AKP kurmayları, havuz medyası, yandaş basın, ‘rehinelerin’ müthiş bir ‘planla’ ‘operasyonla’ ‘temasla’ kurtarıldıklarını açıklayan manşetlerle doludur.
Uzun bir süredir, özgürlüklerinden yoksun, çete mensuplarının elinde esir olan, Musul konsolosluk çalışanlarının, başlarına istenmeyen vakların gelmesi, tabii istenilen bir durum değildi. Türkiye ye ve ailelerinin, dostlarının yanlarına dönmeleri sevindiricidir.
Uluslararası camia, Irak ve Suriye topraklarının bir kesimini işgal altında tutan, çete, paramiliter IŞID canilerinin, insanlık dışı davranışlarını iyi bilmektedir. İnsanlık adına en basit bir davranış dahi göstermeyen, katliamcıların, ellerinde uzun süre tuttukları, Musul konsolosluğu çalışanlarına, fiziki zararlar vermemeleri sevindiricidir.
Konsolosluk çalışanlarının Türkiye ye dönmeleri, AKP kurmayları, Türk devlet yetkilileri, siyasasal çıkarları ve gelecekleri için bir kara propaganda aracı olarak kullanmayı, esirgemediler. Hep bir ağızdan, Türkiye devletinin, AKP iktidarının ne kadar, ‘büyük’ ‘becerikli’ ‘rehineleri’ düşünen, hiç kimsenin, ‘burnunun kanamasını’ istemeyen bir eda ile ‘operasyon’ yaptıklarını ve ‘rehineleri’ kurtardıkların beyan eden açıklamalarda bulundular.

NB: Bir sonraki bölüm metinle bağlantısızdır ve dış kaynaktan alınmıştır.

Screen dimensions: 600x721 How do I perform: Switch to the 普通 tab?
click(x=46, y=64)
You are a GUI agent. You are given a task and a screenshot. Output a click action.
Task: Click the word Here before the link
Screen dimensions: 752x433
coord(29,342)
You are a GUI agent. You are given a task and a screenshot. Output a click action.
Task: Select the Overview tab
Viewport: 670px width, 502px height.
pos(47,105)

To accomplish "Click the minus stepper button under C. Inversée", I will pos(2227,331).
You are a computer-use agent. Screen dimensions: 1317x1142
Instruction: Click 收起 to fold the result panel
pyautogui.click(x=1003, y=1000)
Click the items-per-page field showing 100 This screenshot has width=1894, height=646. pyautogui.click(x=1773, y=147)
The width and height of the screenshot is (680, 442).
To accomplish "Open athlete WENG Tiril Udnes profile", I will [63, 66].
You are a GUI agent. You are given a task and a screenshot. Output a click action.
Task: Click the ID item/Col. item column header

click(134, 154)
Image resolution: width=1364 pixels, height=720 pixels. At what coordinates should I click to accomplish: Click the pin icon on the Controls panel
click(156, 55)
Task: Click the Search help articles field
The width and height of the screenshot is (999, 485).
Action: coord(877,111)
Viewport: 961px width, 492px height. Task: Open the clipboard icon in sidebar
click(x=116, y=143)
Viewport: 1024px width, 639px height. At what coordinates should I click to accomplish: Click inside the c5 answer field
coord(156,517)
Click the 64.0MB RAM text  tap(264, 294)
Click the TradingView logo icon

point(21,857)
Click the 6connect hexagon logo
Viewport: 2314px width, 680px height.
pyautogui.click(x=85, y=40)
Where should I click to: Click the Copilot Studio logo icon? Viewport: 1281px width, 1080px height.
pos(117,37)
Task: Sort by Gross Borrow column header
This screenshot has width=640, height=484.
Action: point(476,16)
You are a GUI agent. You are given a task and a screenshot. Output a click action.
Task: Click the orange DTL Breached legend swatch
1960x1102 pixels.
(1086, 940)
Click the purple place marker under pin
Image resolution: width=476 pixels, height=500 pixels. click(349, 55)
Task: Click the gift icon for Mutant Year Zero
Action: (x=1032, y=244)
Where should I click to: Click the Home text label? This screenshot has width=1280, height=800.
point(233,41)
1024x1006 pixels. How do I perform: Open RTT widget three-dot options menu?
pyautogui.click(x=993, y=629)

Aynı yetkililer, yandaş basın, havuz medyası, ‘rehinelerin’ kurtarılmasına ilişkin İŞID çetelerine, paramiliter canilere, hangi tavizler verildi? Çetelerin, konsolosluk çalışanlarını 101 gün gibi uzun bir süre ellerinde tutsak olarak tuttular. Neden bugün, A. Davutoğlu hükümetine karşılıksız teslim ettiler? Cumhurbaşkanı R.T. Erdoğan, ‘operasyon’ yapıldığını ve kurtarıldıklarını açıklarken, A. Davutoğlu, ‘temas kurarak’ kurtarıldıklarını açıklamaktadırlar.
O zaman soralım, ‘operasyon mu’ İŞID’le ‘temas mı’ hangisine inanalım? İŞID çete mensuplarının kendi açıklamalarına bakıldığında, takva haber adlı sitede yer alan haberde, Bağdadi’nin bu emri, “Türkiye’nin IŞİD’e yönelik koalisyona katılmaması” şartıyla verdiği kaydedildi. Yapılan açıklamada şöyle denildi: “Rehineler bizzat halifenin emriyle Türk hükümetinin İslam Devleti karşıtı koalisyona girmeyeceği açıklamasından sonra serbest bırakıldı.” Çete mensuplarının açıklamasına nasıl bir yorum getireceğiz?
Paramiliter çete mensuplarından, Türkiye de tutuklu olan canilerle, konsolosluk çalışanlarının karşılığında takas yapıldı mı? Yapıldıysa, bu çete mensupları kimlerdir?
Yine bir başka soru, Türkiye cumhuriyeti devleti TSK Türk silahlı kuvvetleri, İŞID çetelerine, kendi envanterinden ne kadar silah ve teçhisat verecektir?
Uzun bir süredir, Adana da, Hatay da, yakalanan TIR’ lar dolusu silah ve teçhisatların, İŞID çetelerine gittiği ayan beyan’ken, konsolosluk çalışanlarının bırakılmasından sonra, daha kaç TIR silah ve teçhisat verilecektir?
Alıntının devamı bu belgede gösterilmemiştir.